You are viewing a plain text version of this content. The canonical link for it is here.
Posted to dev@flume.apache.org by Patrick Wendell <pw...@gmail.com> on 2012/07/11 08:12:07 UTC

Questions about Batching in Flume

Hi All,

Most streaming systems have built-in support for batching since it
often offers major performance benefits in terms of throughput.

I'm a little confused about the state of batching in Flume today. It
looks like a ChannelProcessor can process a batch of events within one
transaction, but internally this just calls Channel.put() several
times.

As far as I can tell, both of the durable channels (JDBC and File)
actually flush to disk in some fashion whenever there is a doPut(). It
seems to me like it makes sense to buffer all of those puts in memory
and only flush them once per transaction. Otherwise, isn't the benefit
of batching put()'s within a transaction lost?
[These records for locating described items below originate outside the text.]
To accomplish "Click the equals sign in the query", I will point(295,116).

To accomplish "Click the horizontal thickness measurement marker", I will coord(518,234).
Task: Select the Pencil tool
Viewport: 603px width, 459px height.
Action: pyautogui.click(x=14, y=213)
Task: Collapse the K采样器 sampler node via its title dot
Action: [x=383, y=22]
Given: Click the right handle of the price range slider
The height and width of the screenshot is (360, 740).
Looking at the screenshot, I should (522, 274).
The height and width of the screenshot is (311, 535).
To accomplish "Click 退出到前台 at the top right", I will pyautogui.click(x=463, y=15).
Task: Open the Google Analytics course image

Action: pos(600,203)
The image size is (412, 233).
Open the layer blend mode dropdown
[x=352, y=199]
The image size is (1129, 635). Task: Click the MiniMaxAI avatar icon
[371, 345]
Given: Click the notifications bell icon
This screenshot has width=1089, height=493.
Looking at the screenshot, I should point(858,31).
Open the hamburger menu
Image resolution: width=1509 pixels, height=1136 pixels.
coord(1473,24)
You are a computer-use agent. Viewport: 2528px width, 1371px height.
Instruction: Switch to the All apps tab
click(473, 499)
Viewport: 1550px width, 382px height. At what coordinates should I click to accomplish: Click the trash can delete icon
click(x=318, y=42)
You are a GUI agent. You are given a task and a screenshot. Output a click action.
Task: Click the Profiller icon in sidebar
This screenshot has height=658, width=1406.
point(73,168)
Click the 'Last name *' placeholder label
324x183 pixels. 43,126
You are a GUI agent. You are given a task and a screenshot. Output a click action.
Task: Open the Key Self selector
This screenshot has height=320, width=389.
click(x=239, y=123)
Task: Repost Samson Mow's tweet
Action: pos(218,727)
I think I might be missing something here, any pointers are appreciated.

- Patrick

Re: Questions about Batching in Flume

Posted by Patrick Wendell <pw...@gmail.com>.
Hey Folks,

So the hole in my thinking was, as brock pointed out, that the
FileChannel doesn't actually sync() until a commit. I misread the code
while looking at it quickly. So it does allow batching within a
transaction as desired.

The JDBC channel however looks like it persists the events on every
put() rather than on transaction boundaries:

-- JdbcChannel.java --
@Override
public void put(Event event) throws ChannelException {
  getProvider().persistEvent(getName(), event);
}

Am I wrong on this one as well?

- Patrick

On Wed, Jul 11, 2012 at 2:12 AM, Juhani Connolly
<ju...@cyberagent.co.jp> wrote:
> I think some of my earlier speculation may have lead to this
> misunderstanding? I can confirm after changing the exec source that the
> puts/takes themselves are not generating the bottleneck, and that
> performance is fine so long as the number of transactions is not too
> large(as each transaction commit will cause an fsync).
>
> An option for the channel to store x events on the heap before flushing
> could be interesting, though it would void any guarrantee deliveries made. I
> do not think this is necessarily a bad thing so long as it is documented(and
> people who want everything committed can request flushing the buffer every
> commit).
>
>
> On 07/11/2012 04:05 PM, Brock Noland wrote:
>>
>> What leads you to that conclusion about FC? (I am curious in case there is
>> something I am unaware of.) This is where a Put ends up being written and
>> there is no flush until a commit.
>>
>>
>> https://github.com/apache/flume/blob/trunk/flume-ng-channels/flume-file-channel/src/main/java/org/apache/flume/channel/file/LogFile.java#L165
>>
>> Brock
>>
>> On Wed, Jul 11, 2012 at 7:12 AM, Patrick Wendell <pw...@gmail.com>
>> wrote:
>>
>>> Hi All,
>>>
>>> Most streaming systems have built-in support for batching since it
>>> often offers major performance benefits in terms of throughput.
>>>
>>> I'm a little confused about the state of batching in Flume today. It
>>> looks like a ChannelProcessor can process a batch of events within one
>>> transaction, but internally this just calls Channel.put() several
>>> times.
>>>
>>> As far as I can tell, both of the durable channels (JDBC and File)
>>> actually flush to disk in some fashion whenever there is a doPut(). It
>>> seems to me like it makes sense to buffer all of those puts in memory
>>> and only flush them once per transaction. Otherwise, isn't the benefit
>>> of batching put()'s within a transaction lost?
>>>
>>> I think I might be missing something here, any pointers are appreciated.
>>>
>>> - Patrick
>>>
>>
>>
>
>

Re: Questions about Batching in Flume

Posted by Juhani Connolly <ju...@cyberagent.co.jp>.
I think some of my earlier speculation may have lead to this 
misunderstanding? I can confirm after changing the exec source that the 
puts/takes themselves are not generating the bottleneck, and that 
performance is fine so long as the number of transactions is not too 
large(as each transaction commit will cause an fsync).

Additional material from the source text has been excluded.